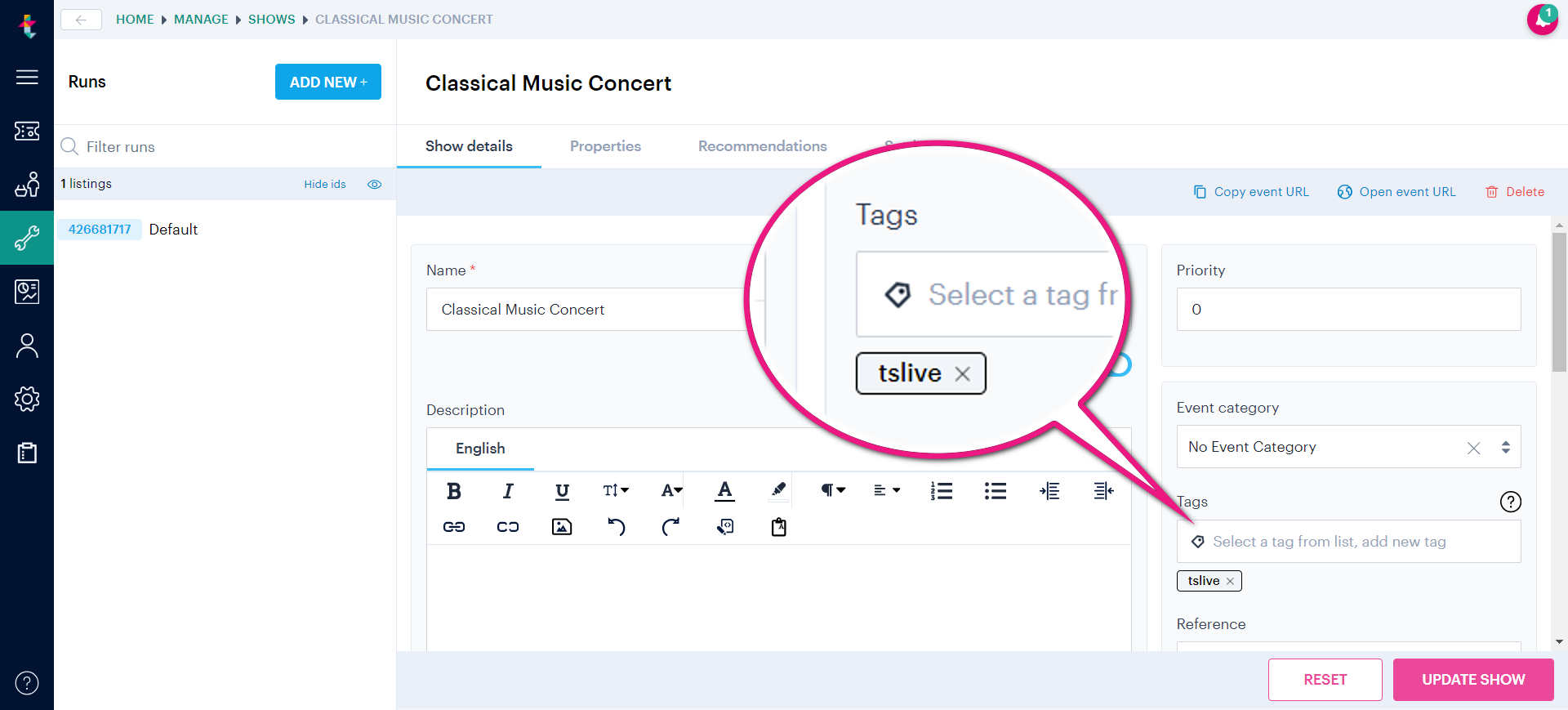Undo the last edit in the description
Viewport: 1568px width, 710px height.
(x=617, y=527)
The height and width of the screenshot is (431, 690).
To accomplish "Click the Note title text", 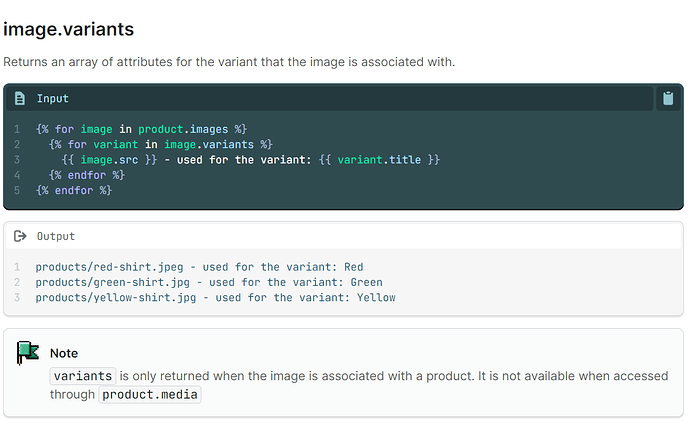I will click(x=64, y=353).
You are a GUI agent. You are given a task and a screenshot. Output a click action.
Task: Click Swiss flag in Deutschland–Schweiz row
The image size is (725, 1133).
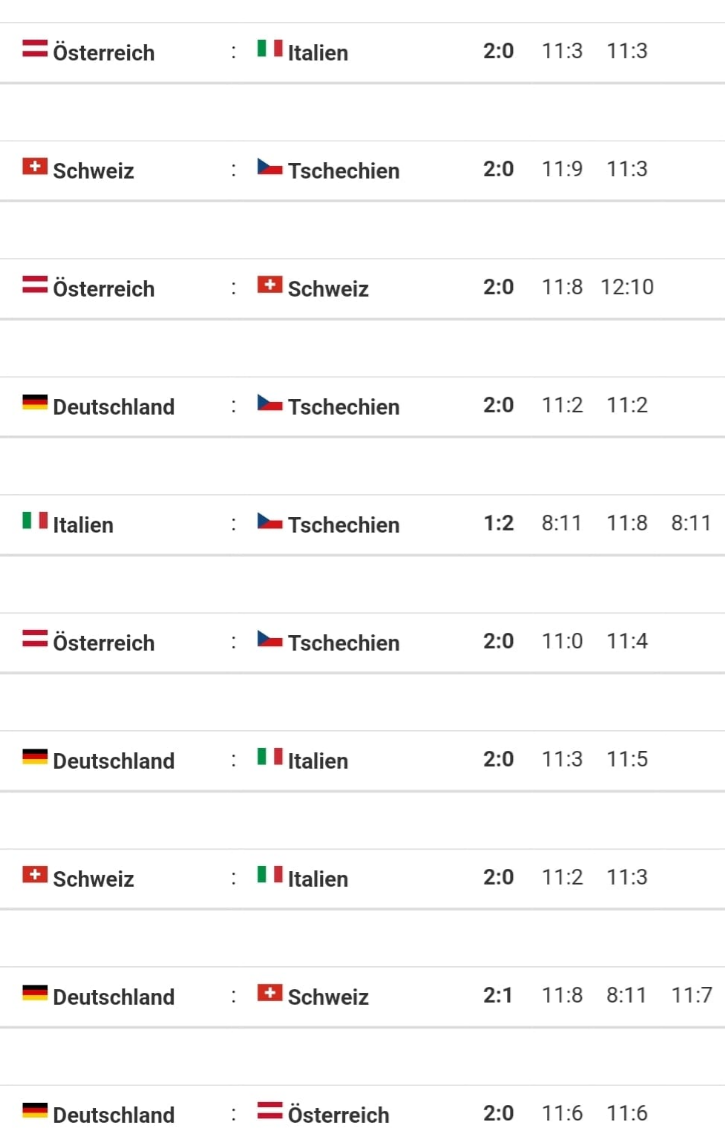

Work instructions: Only the lines from the one that contains "You are a GUI" to the end of the records, inclusive, are to be quoted exactly, with pictures excluded.

Problem solution:
You are a GUI agent. You are given a task and a screenshot. Output a click action.
Task: Click Swiss flag in Deutschland–Schweiz row
The image size is (725, 1133).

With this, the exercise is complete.